When Every Night is a Night In
Miriam Gwynne
Full time mum and carer for two truly wonderful autistic twins. I love reading, writing, walking, swimming and encouraging others. Don’t struggle a...
As I ran my son his bath, at six o’clock as I always do, he put his arm around me and I took this photo.
He has no idea how I would have quite liked to have been somewhere else at that moment, just for once.
A small part of me wanted to be an adult and have freedom. Nothing hugely special just a parent council meeting at his sister’s school.
Evening things are impossible for me though and I am not alone.
Parenting a child, or children, with addiction needs comes with sacrifices. For many that means a lifestyle where every night is a night in.
Baby sitters and child minders don’t happen in my world. The weight of responsibility that comes with having two children with autism who rely on a steadfast routine that involves me doing everything can be heavy some nights, but they are worth it.
It’s just not easy to explain this to others.

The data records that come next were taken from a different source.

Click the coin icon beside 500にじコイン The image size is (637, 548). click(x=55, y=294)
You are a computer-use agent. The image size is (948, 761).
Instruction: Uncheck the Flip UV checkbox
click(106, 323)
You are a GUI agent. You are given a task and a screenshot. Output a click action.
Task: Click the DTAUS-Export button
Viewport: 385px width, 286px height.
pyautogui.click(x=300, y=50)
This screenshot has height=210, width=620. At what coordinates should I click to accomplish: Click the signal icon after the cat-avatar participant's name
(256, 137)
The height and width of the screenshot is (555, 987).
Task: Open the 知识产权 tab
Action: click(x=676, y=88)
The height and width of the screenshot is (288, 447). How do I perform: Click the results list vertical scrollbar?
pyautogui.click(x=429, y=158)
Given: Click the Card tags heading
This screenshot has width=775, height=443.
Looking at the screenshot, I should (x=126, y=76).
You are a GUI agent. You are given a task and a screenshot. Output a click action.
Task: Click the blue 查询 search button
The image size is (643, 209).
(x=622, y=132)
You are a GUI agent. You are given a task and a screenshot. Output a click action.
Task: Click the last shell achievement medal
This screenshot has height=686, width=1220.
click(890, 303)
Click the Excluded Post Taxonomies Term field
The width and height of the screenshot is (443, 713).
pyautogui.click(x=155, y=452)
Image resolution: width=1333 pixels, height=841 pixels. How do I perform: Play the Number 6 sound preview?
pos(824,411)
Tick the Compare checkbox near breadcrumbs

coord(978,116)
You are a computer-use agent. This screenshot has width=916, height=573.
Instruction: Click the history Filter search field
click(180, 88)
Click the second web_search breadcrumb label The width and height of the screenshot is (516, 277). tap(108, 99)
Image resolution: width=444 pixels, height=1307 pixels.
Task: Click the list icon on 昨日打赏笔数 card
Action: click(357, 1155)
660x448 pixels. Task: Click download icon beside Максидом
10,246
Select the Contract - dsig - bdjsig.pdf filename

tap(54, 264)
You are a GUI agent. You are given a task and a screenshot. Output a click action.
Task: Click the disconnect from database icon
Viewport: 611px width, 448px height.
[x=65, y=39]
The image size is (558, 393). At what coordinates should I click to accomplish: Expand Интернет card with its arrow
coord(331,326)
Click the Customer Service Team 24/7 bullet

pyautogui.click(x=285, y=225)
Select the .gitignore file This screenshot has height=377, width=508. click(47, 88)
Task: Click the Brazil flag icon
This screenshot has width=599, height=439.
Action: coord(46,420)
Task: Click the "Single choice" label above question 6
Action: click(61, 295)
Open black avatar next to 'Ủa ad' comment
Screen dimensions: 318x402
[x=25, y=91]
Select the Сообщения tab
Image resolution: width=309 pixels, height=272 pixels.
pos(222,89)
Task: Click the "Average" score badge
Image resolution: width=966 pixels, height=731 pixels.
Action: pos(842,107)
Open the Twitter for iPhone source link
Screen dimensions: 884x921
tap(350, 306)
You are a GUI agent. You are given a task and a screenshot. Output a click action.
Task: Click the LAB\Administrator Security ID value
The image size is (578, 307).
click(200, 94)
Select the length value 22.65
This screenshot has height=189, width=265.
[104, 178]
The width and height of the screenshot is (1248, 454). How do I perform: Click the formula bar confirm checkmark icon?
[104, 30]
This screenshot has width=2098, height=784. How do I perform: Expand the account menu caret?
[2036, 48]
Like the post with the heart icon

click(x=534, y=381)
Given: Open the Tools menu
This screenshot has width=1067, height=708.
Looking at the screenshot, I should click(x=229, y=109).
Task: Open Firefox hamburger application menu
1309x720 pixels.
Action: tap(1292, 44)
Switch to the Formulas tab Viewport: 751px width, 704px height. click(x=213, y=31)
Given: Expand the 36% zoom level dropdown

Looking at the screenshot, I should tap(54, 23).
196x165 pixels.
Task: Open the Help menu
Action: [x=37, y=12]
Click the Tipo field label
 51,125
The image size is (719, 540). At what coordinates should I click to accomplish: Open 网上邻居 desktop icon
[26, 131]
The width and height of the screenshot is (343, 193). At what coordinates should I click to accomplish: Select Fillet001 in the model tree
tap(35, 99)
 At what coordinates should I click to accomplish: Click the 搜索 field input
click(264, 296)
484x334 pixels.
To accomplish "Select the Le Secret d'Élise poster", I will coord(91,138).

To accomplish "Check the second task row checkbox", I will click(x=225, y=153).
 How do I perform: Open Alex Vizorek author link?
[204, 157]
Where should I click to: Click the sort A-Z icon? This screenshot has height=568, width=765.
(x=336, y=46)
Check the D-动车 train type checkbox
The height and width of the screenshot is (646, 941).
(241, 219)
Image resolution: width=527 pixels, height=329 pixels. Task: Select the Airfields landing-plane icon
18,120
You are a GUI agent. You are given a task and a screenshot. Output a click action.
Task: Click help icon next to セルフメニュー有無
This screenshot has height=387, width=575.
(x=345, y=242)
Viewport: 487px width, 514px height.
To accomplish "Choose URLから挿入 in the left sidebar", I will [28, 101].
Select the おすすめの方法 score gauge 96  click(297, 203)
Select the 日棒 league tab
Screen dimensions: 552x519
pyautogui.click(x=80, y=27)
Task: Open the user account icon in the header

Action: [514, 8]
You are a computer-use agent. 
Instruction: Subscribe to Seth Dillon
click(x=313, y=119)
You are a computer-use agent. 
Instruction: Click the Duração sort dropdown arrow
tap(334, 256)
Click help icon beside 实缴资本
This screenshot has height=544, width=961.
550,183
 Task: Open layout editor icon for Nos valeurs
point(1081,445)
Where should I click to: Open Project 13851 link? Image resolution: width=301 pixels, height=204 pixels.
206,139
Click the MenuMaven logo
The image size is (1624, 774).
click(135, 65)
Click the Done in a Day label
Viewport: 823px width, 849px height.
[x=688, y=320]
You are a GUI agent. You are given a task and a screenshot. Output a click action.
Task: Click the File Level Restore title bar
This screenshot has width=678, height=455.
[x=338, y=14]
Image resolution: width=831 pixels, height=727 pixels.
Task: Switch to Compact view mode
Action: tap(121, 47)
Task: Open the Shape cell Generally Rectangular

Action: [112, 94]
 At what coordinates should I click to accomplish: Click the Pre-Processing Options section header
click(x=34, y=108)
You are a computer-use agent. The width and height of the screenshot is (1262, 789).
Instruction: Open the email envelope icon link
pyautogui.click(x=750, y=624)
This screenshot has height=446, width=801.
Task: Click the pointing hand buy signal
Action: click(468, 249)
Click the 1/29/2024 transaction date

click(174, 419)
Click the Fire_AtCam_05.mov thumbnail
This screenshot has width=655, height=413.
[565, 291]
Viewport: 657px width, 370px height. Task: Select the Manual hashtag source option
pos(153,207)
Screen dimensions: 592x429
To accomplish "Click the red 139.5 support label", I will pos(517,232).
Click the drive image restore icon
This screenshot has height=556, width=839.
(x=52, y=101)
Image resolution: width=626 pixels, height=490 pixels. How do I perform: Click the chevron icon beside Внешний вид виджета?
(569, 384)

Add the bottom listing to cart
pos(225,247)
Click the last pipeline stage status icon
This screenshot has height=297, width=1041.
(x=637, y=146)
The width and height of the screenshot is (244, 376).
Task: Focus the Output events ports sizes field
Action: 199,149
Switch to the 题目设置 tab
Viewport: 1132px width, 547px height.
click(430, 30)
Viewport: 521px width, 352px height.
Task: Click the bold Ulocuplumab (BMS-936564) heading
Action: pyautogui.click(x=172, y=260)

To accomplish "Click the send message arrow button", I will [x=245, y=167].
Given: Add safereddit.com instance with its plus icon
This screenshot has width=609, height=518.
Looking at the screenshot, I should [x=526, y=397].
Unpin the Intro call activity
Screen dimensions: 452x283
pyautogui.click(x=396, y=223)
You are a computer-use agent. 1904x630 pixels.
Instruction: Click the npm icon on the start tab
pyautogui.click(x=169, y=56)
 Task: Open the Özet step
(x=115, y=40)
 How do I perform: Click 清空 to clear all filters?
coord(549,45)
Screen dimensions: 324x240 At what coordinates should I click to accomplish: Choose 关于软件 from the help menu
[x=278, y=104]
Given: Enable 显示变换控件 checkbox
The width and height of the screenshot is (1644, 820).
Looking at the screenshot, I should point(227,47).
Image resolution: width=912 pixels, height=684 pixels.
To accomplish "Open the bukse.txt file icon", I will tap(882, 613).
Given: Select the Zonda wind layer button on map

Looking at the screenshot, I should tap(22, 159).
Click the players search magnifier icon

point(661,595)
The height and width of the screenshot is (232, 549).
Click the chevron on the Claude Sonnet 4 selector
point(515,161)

I think many feel I use my children’s disabilities as an excuse for not going to things at night but that isn’t the case at all.
I would love to have the freedom to attend events, meetings, get togethers and family parties but it isn’t possible.
When I say every night is a night in I mean EVERY night.
I have tried to change things. I went out a few weeks ago to a Halloween party at my daughter’s school with her. I was out for one and a half hours and I was just five minutes from home.
My son had a visual schedule, was left with someone who completed understood and was capable of meeting his needs but yet the whole evening was a disaster.
He cried, he lashed out, he caused damage because he was unable to understand where I was. I once nipped out to the local supermarket for bread and my daughter had a panic attack so bad she was struggling to breathe.
My children are unable to cope when I go out so it is better for everyone that I stay home.
There may come a day when that changes but until then their needs come before my wants.
So, at 6pm the bath gets run. It’s what we do here. Prior to that it’s dinner and homework. It’s the house of routine because that’s what works.
My children are not controlling me: they have anxiety, autism, and in my son’s case epilepsy. My son trusts me to bathe him, give him medication and read his bedtime story (the same one every night).
It’s a privilege and honour to be the one doing that for him.
My daughter wants to talk to me about her worries and read Enid Blyton together. They need that consistency and reassurance every night.
This is much more than mundane everyday life, this is precious years of bonding that I will never be able to get back again.
So, while part of me misses that adult time, those PTA meetings, family get togethers, Christmas parties, birthday drinks and so forth I know that I made the right choice by saying no.
I care about other people but I have two disabled children who need me.
Every night is a night in and I don’t know when or if that will ever change. I know I may be letting other people down and that’s hard. But it’s harder still to see my children struggle.
They are worth it.
That hug makes up for every sacrifice I’ll ever need to make.